As I mentioned in my post last week
, we're expecting our second little one this November and we're all super excited. Yup, even our son! As a second-timer, I can't help but think about those popular commercials, memes and articles touting the (seemingly ridiculous) differences between first-time parenting "novices" and been-there-done-that "experts." I don't necessarily buy into the idea; some are naturals from the start, some have a challenging child the second/third/fourth time around -- different strokes for different folks.
It has been clear, though, how different the pregnancy side of things can be this second time around. Today, I'm sharing some of my observations harboring a baby bump this time. Let's see if any of you practiced mamas out there agree!
- It feels like it's going faster.
A lot faster. It could be because life has just picked up speed since having a little guy, anyway, but I can't believe we're already at 21 (almost 22) weeks. Holy crow. - Slightly less attention (from strangers, co-workers, etc).
Some people hate this and some people love it; I happen to be totally cool with it. I happen to have a co-worker due the exact same day with her first and there's definitely more chattiness, questions, and advice flying her way. I appreciated the initial excitement when we made the announcement, but am enjoying the privacy we're getting this time, including the lack of personal questions. - We already have most of the stuff we need!
Be it maternity clothes, baby gear, or newborn clothing, we're pretty much set.

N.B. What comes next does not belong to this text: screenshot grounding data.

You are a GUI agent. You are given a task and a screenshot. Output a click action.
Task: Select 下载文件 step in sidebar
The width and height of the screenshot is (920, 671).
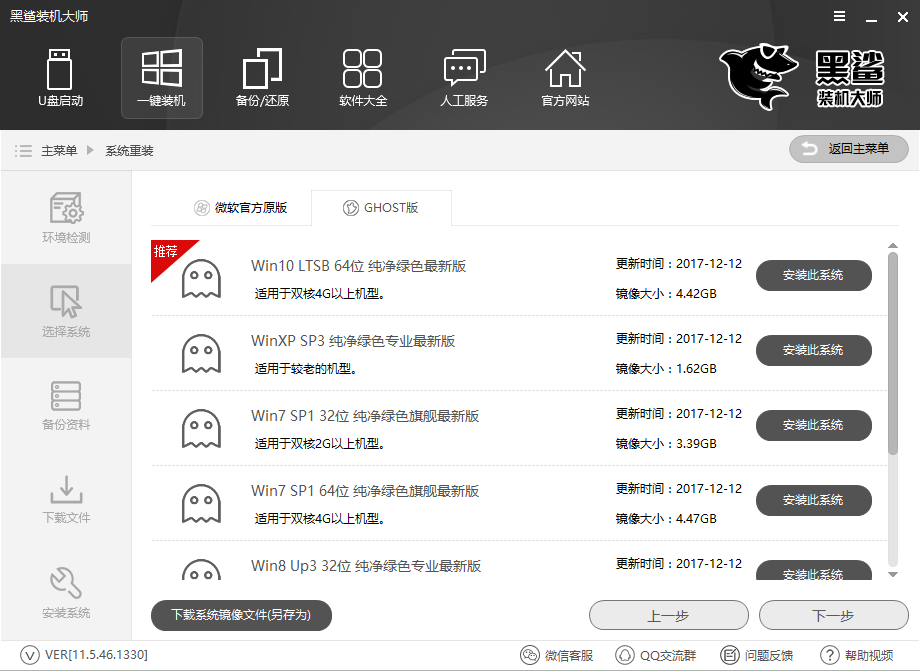pyautogui.click(x=66, y=498)
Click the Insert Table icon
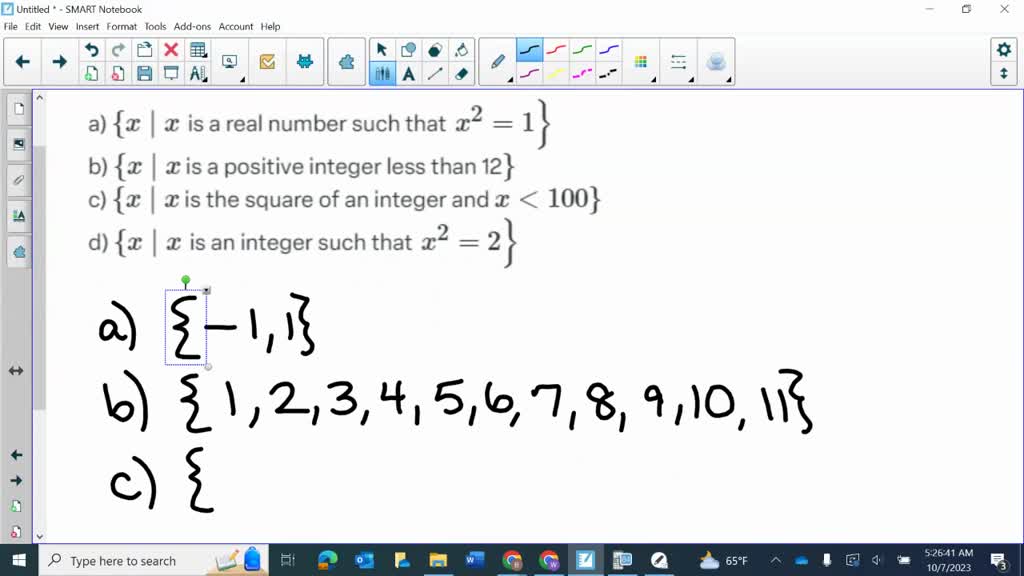1024x576 pixels. pyautogui.click(x=198, y=48)
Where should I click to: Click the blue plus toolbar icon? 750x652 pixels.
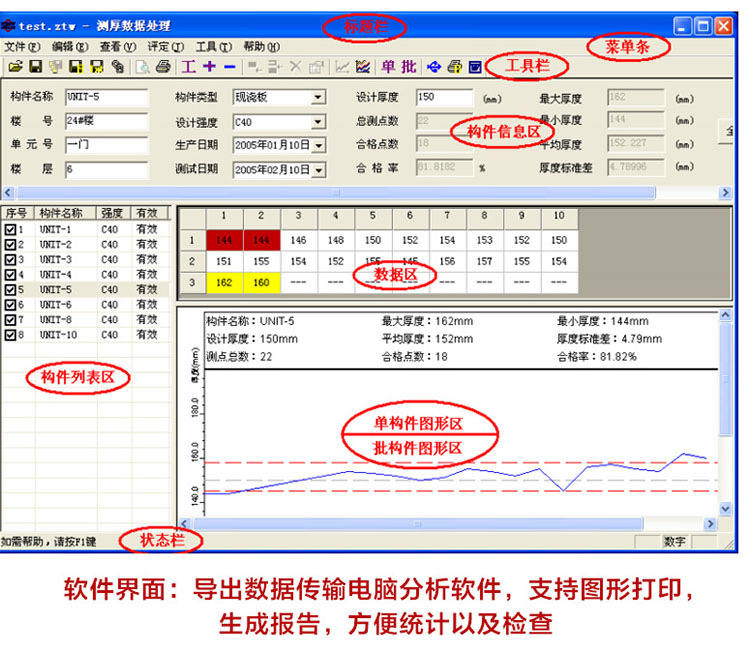point(209,66)
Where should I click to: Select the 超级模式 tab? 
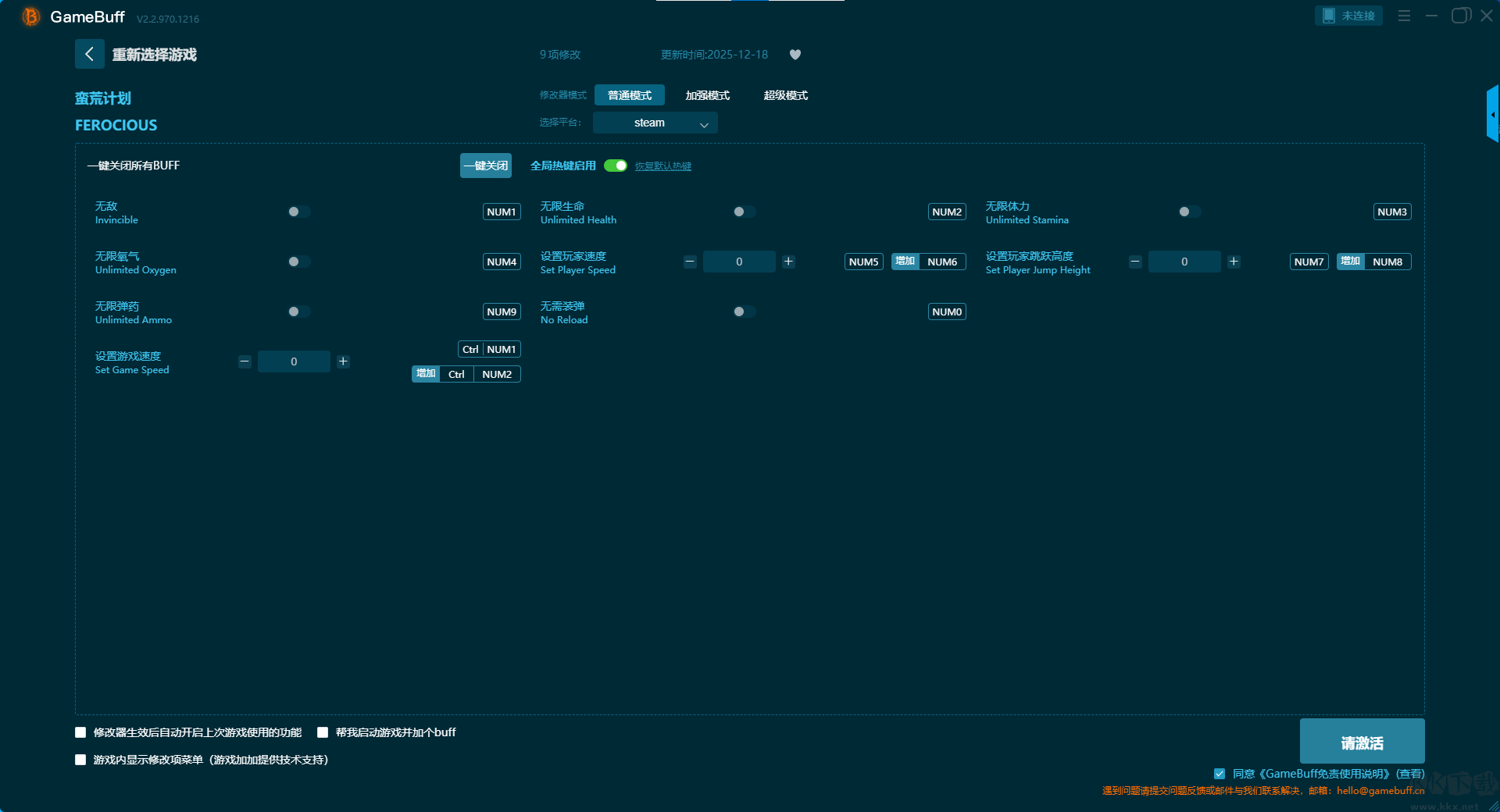[x=785, y=95]
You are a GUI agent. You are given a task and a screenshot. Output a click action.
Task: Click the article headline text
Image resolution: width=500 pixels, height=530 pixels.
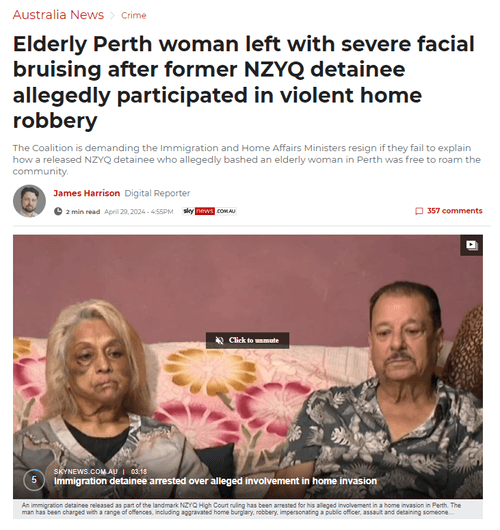pos(244,82)
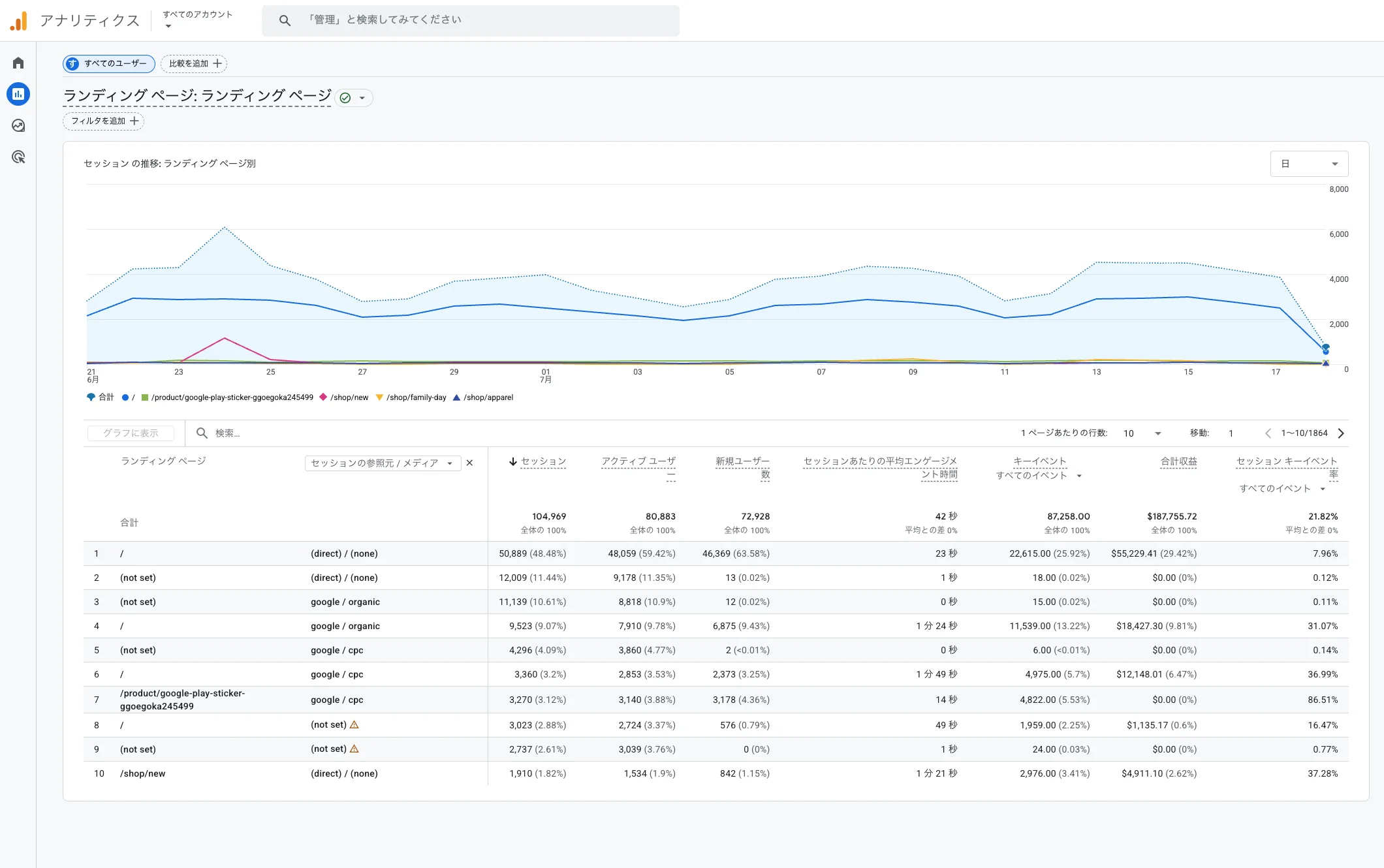Toggle the /shop/new legend series
1384x868 pixels.
click(x=344, y=397)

We're going to round out our diaper stash, get a new car seat and buy some more wintry clothing items (hello, November in Upstate NY!), but everything else? Done! Even if we have a girl this time around, all of our 0-6 month clothing is gender neutral, and I have a sister with tons of girly clothes to share. It definitely takes a load off knowing you're all set. - No need for a shower.
Some people have a shower for every child, and that's awesome. However, it's not for me. We had a bit of a disaster baby shower the first time around, so even though we're SUPER appreciative for all the gifts and support, it's a relief not to have to relive the day. Plus, since I'm horrible at being the center of attention (says a community theater geek), this totally works for me. It doesn't mean the little bundle of joy will be any less loved. - There's definitely less worrying.

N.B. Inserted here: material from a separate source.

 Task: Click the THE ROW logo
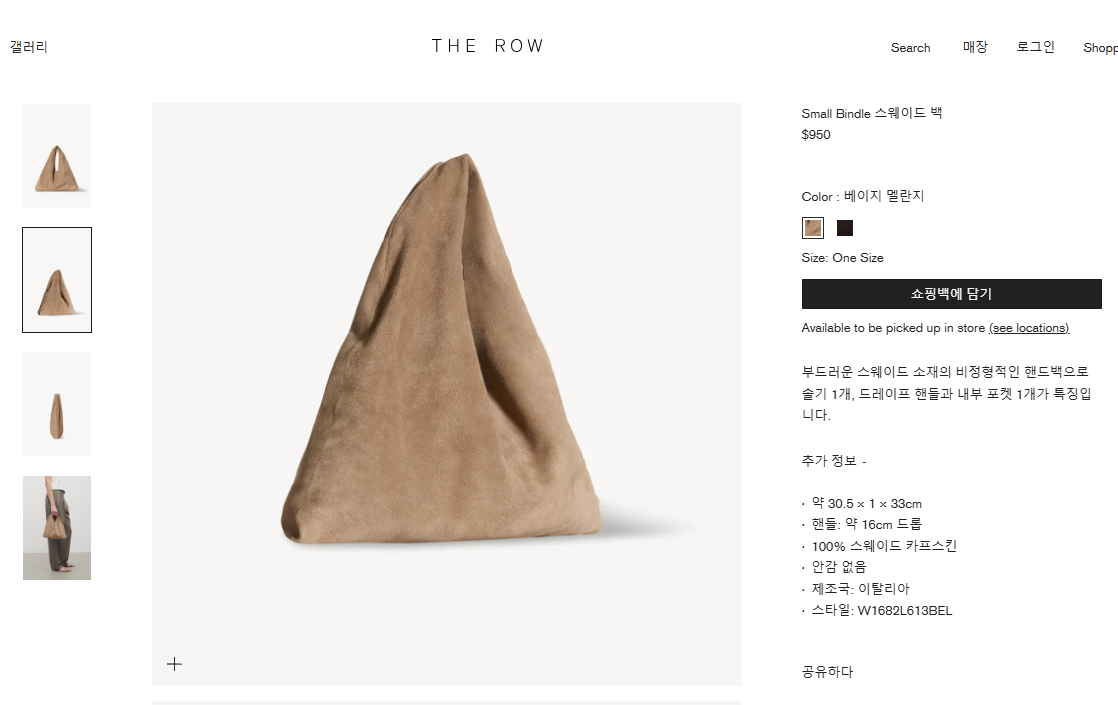[x=488, y=46]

"What was that cramp? Is it something to call the doctor about?" "What things do I really NEED on my shower registry?" "When are we going to finally finish the nursery?" Yeah, no. So far, any possible medical concern is something I felt the first time around, so I can pretty much chill about it. I also know what worked (and didn't) for our son, so I'm aware that we can try those methods again, then adjust or buy a product if we need it rather than buying ALL THE THINGS now. Also, since we're house hunting, we're making plans for if we're in this house (yup, a shared room, ack!) but also hoping for the best as far as a new home. I guess this part is all based on a big lesson from parenting the first time around: worrying doesn't help and flexibility reigns supreme
- No classes to take and generally there's less prep. It might have only been for six weeks, but our weekly birthing/parenting classes provided by our hospital (plus all the driving) was helpful, but a bit of a pain. It's a relief not to have to do it all again! Ditto that when it comes to all the additional reading-up we did. Sure, we'll probably be refreshing our brains when the time draws near, but we know which book(s) we trust and can skim the chapters we need. Way simpler.
I'm sure I'm probably missing one or two (or ten) here, but these are the differences in my case. I know a lot of moms get more lax about their prenatal diets, belly pictures, and keeping up on what fruit their nugget most closely resembles, but I'm pretty similar on all of these fronts. (I only had a couple of belly pics, and look to be on-par with this baby. ;-)) But, what about you? What would you add to the list? (Or subtract?) I know a lot of people have a second shower or learn their baby's gender (so might have to buy a bunch of gender-specific clothes or nursery stuff). Or there are those who have a high-risk pregnancy the second (or third or fourth) time around, so are dealing with far more worries than the average pregnancy.